Top of Data provided
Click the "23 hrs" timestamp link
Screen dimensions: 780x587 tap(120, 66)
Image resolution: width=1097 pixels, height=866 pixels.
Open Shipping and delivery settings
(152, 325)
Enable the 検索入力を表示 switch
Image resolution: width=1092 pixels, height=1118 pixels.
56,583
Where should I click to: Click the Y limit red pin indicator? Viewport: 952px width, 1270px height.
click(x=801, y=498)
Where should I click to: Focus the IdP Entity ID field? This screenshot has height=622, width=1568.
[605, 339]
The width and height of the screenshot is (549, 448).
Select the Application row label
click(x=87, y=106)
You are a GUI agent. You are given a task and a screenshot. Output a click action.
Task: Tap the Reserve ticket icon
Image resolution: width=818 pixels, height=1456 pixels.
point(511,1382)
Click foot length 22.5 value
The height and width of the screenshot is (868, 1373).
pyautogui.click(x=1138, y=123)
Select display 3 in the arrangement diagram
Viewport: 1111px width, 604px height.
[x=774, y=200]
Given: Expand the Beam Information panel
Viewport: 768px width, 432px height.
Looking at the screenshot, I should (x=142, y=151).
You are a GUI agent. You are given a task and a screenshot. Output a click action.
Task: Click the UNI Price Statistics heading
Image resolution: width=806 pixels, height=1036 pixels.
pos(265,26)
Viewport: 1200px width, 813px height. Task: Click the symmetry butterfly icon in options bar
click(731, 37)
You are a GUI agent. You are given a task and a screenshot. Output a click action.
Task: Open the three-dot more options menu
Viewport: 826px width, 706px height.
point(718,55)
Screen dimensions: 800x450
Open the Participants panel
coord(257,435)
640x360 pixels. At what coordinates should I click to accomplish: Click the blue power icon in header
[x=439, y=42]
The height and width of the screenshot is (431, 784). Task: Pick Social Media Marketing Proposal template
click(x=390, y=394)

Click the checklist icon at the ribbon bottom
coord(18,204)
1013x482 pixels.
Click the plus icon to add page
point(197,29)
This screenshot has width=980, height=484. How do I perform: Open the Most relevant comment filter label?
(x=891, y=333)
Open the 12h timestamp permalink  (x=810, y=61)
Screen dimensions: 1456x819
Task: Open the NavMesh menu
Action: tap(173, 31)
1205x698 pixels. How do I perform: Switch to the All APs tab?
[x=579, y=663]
Bottom of Data provided
• [Required action]: Write the entries out again in full, exactly as they appear above.

• [Reply to the task]:
Click the "23 hrs" timestamp link
Screen dimensions: 780x587 tap(120, 66)
Image resolution: width=1097 pixels, height=866 pixels.
Open Shipping and delivery settings
(152, 325)
Enable the 検索入力を表示 switch
Image resolution: width=1092 pixels, height=1118 pixels.
56,583
Where should I click to: Click the Y limit red pin indicator? Viewport: 952px width, 1270px height.
click(x=801, y=498)
Where should I click to: Focus the IdP Entity ID field? This screenshot has height=622, width=1568.
[605, 339]
The width and height of the screenshot is (549, 448).
Select the Application row label
click(x=87, y=106)
You are a GUI agent. You are given a task and a screenshot. Output a click action.
Task: Tap the Reserve ticket icon
Image resolution: width=818 pixels, height=1456 pixels.
point(511,1382)
Click foot length 22.5 value
The height and width of the screenshot is (868, 1373).
pyautogui.click(x=1138, y=123)
Select display 3 in the arrangement diagram
Viewport: 1111px width, 604px height.
[x=774, y=200]
Given: Expand the Beam Information panel
Viewport: 768px width, 432px height.
Looking at the screenshot, I should (x=142, y=151).
You are a GUI agent. You are given a task and a screenshot. Output a click action.
Task: Click the UNI Price Statistics heading
Image resolution: width=806 pixels, height=1036 pixels.
pos(265,26)
Viewport: 1200px width, 813px height. Task: Click the symmetry butterfly icon in options bar
click(731, 37)
You are a GUI agent. You are given a task and a screenshot. Output a click action.
Task: Open the three-dot more options menu
Viewport: 826px width, 706px height.
point(718,55)
Screen dimensions: 800x450
Open the Participants panel
coord(257,435)
640x360 pixels. At what coordinates should I click to accomplish: Click the blue power icon in header
[x=439, y=42]
The height and width of the screenshot is (431, 784). Task: Pick Social Media Marketing Proposal template
click(x=390, y=394)

Click the checklist icon at the ribbon bottom
coord(18,204)
1013x482 pixels.
Click the plus icon to add page
point(197,29)
This screenshot has width=980, height=484. How do I perform: Open the Most relevant comment filter label?
(x=891, y=333)
Open the 12h timestamp permalink  (x=810, y=61)
Screen dimensions: 1456x819
Task: Open the NavMesh menu
Action: tap(173, 31)
1205x698 pixels. How do I perform: Switch to the All APs tab?
[x=579, y=663]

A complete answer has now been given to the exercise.